Romberg was born July 29, 1887, in Nagykanizsa, Hungary, which at that time was part of the Austro-Hungarian Empire. He displayed musical ability at an early age, beginning violin lessons at the age of six and piano at age eight. After high school, he went to Vienna to study engineering but also studied composition. He chose music and moved to New York in 1909 to pursue his career.
He took a job in a pencil factory, and was soon playing piano in New York cafés. In 1912, he formed his own small orchestra to play his music. The Broadway producers, J. J. and Lee Shubert, hired him in 1914 as a house composer. That year, he wrote five shows.
Operettas were the popular form of musical theater during the late 19th and early 20th centuries. From Vienna, London and Paris, the style made its way to New York. These light operas combined lyrical, operatic arias with romantic humor and spoken dialogue. Romberg’s style resembled the Viennese operettas by Franz Lehár, composer best known for The Merry Widow.
His first major success was the operetta Maytime written in 1917 and his next big hit was Blossom Time, a fictionalized version of the youth of composer Franz Schubert. Both of these were adaptations of Viennese operettas. His greatest operetta was The Student Prince, with book and lyrics by Dorothy Donnelly and based on the German play, Old Heidelberg. The prince meets and falls in love with an innkeeper’s niece while he is attending the University of Heidelberg. They plan to elope but royal protocol has its own rules.

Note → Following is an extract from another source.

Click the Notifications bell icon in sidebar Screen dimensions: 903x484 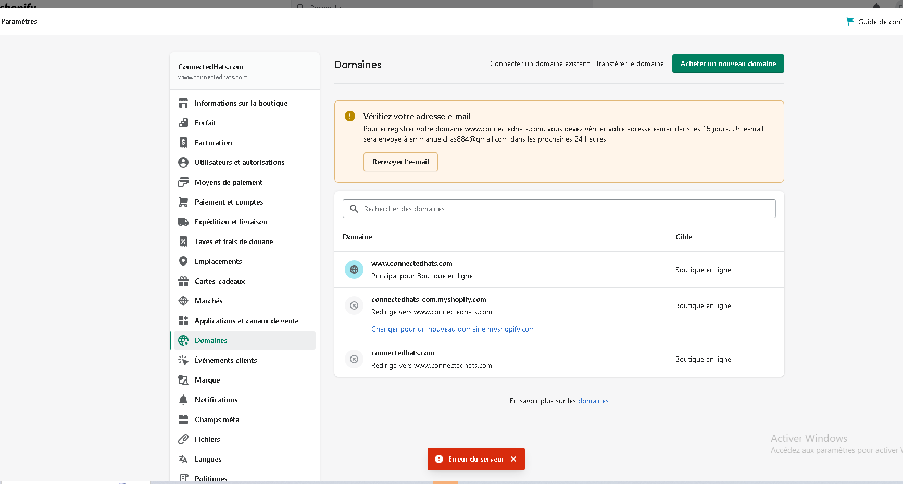[x=183, y=400]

The Student Prince opened on Broadway, December 2, 1924, and was the longest-running show during the 1920s with 608 performances. It was revived on Broadway in 1931 and 1943. MGM made it into a motion picture in 1954 starring Ann Blyth as the innkeeper’s niece and Edmund Purdom as the prince. The voice of the American tenor, Mario Lanza, was used to dub the prince’s songs. The show has been staged by numerous opera companies and the songs are favorites of audiences and performing artists.

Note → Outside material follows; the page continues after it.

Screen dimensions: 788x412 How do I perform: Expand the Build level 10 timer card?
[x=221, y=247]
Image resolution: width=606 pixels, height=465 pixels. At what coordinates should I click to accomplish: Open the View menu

Three songs by Romberg and Oscar Hammerstein II have emerged with a life of their own as standards. “Softly, as in a Morning Sunrise” was recorded as vocal and instrumental versions by artists such as Frank Sinatra, Jr., John Coltrane, and Artie Shaw. “Lover, Come Back to Me” has been recorded by Liza Minnelli, Barbra Streisand, Billie Holiday, and many others. Both of those songs are from The New Moon. The song, “When I Grow Too Old to Dream” is from the 1935 film, The Night Is Young, and has since become a pop standard, recorded by many artists including Nat King Cole, The Everly Brothers, Linda Ronstadt.

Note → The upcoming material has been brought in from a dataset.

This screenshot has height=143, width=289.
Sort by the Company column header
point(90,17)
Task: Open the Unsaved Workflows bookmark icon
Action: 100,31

Romberg was working on a new musical, The Girl in Pink Tights, when he died of a stroke, November 9, 1951. The musical was produced on Broadway in 1954. That same year, Deep in My Heart, a movie about his life starring Jose Ferrer in the title role was released featuring many of the songs that had made him famous. Romberg was posthumously inducted into the Songwriters Hall of Fame in 1970.